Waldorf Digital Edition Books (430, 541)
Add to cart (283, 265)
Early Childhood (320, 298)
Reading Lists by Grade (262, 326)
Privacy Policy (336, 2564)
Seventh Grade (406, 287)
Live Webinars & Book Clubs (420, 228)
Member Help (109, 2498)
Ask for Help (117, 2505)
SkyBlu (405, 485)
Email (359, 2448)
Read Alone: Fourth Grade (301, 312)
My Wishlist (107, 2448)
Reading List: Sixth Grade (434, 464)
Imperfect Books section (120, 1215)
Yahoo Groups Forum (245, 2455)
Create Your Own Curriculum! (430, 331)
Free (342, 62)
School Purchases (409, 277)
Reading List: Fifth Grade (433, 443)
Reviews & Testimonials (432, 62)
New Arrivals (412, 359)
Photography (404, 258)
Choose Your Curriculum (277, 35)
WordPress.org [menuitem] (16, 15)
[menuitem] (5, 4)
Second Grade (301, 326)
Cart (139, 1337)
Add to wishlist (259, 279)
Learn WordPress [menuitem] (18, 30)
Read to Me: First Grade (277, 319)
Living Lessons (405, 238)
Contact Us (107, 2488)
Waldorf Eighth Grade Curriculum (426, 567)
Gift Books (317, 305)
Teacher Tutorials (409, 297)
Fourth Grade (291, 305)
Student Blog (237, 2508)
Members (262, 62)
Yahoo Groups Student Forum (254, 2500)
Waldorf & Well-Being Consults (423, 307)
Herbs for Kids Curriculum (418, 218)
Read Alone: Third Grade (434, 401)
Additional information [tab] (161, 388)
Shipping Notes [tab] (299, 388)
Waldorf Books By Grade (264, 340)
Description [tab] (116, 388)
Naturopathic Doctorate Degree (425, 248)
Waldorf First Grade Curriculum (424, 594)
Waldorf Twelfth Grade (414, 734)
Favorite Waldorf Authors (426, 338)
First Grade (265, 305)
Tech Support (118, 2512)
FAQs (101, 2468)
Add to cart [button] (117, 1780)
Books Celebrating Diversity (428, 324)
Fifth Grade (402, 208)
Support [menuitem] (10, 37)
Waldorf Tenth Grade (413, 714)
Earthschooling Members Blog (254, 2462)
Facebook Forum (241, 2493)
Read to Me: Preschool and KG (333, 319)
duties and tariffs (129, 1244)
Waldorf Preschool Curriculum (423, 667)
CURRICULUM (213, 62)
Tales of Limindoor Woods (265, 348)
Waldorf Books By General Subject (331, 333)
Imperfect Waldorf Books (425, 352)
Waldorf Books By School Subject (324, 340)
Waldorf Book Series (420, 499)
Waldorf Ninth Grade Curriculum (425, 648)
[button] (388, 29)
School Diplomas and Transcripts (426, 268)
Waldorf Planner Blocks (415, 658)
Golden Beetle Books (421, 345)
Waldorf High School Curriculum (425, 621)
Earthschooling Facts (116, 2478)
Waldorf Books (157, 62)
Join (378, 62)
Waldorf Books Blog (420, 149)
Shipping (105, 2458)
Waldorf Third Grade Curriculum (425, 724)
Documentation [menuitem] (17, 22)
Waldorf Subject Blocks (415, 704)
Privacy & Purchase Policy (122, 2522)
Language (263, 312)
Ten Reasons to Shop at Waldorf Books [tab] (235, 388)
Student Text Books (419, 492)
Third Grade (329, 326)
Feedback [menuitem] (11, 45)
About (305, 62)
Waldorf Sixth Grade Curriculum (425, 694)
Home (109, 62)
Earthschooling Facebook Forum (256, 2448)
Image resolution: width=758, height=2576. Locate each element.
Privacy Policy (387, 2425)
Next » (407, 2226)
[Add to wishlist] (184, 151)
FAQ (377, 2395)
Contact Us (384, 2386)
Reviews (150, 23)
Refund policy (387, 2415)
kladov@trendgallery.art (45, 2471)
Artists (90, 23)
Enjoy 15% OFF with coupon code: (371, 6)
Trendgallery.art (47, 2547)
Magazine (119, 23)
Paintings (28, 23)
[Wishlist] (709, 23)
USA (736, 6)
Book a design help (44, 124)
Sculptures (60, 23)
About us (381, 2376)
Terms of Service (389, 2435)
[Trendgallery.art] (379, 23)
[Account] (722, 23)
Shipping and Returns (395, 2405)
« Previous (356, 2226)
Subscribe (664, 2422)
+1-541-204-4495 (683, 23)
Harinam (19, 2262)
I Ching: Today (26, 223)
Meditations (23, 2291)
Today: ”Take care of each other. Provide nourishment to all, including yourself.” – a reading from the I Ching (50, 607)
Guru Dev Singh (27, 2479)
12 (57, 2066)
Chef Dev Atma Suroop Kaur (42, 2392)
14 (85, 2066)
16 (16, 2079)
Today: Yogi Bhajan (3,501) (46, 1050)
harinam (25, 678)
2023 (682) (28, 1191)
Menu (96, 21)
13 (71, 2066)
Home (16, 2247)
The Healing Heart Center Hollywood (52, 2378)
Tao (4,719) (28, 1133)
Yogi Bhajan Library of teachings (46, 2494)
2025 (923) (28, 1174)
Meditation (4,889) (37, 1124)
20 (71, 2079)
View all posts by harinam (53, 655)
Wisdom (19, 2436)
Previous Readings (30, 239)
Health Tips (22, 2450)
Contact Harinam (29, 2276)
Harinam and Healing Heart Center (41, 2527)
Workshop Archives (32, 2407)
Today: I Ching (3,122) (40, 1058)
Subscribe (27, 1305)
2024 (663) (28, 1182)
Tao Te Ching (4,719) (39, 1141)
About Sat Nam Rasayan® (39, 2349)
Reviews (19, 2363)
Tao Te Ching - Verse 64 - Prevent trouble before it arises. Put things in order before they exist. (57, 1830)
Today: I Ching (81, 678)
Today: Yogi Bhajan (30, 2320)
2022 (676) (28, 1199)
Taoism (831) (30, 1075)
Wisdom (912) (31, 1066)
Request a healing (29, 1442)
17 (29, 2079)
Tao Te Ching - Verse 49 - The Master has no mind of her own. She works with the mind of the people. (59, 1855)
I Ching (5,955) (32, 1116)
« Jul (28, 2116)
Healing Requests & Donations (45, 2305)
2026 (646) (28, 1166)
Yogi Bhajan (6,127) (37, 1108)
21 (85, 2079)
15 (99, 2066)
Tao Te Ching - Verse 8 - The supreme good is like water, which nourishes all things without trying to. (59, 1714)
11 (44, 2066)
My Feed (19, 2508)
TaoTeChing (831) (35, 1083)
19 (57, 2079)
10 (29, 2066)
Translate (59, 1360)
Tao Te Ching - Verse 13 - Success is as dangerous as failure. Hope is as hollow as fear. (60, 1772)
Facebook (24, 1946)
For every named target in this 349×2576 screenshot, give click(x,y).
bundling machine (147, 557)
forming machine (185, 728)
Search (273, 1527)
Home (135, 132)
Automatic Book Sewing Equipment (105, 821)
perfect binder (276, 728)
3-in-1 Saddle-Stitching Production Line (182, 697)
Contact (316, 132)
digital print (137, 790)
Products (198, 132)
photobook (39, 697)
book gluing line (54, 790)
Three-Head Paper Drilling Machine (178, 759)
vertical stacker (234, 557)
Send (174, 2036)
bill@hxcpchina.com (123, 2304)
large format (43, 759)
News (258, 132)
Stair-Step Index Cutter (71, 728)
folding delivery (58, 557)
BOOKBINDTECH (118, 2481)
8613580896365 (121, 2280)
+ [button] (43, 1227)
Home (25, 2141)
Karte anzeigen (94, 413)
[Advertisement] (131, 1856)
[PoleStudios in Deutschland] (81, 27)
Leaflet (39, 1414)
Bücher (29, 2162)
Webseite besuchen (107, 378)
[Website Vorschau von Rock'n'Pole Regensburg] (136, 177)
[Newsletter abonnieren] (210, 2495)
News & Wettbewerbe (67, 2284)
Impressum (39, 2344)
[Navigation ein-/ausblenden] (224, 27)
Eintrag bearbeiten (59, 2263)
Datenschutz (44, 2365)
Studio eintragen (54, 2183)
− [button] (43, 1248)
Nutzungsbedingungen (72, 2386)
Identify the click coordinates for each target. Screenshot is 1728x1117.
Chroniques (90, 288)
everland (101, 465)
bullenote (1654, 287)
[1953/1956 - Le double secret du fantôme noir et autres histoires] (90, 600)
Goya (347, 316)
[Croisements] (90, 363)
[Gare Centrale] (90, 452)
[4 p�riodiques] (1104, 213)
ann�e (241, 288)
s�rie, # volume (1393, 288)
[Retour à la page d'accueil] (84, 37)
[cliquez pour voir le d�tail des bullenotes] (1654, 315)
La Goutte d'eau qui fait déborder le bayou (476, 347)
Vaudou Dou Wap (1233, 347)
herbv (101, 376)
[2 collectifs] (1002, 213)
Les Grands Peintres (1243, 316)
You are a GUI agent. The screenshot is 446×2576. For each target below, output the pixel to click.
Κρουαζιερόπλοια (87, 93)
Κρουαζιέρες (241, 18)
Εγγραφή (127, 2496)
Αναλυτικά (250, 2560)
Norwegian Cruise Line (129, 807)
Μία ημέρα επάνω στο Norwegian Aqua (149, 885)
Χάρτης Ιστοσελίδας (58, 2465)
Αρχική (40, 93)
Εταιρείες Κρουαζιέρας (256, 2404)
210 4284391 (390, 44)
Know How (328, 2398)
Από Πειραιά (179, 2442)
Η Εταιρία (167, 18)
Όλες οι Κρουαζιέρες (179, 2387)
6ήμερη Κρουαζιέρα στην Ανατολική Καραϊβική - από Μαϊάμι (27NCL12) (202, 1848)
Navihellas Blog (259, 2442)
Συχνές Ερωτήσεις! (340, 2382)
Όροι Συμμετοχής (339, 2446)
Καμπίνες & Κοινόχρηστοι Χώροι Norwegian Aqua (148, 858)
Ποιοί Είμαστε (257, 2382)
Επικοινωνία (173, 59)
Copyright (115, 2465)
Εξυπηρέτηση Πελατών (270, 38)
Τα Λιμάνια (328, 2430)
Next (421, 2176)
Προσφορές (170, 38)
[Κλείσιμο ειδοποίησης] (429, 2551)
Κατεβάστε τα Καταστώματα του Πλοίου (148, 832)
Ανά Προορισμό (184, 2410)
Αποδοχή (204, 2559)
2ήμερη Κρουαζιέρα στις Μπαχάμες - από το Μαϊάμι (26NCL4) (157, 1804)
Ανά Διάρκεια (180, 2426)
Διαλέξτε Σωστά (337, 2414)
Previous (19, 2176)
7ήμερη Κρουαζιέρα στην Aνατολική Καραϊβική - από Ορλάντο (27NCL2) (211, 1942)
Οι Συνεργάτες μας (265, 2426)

####

WHAT IS NEEDED. Your task is to copy each line of the entries that includes the word "Contact".

REPLY TO THE TASK.
Contact Us (107, 2488)
Contact Us (384, 2386)
Contact Harinam (29, 2276)
Contact (316, 132)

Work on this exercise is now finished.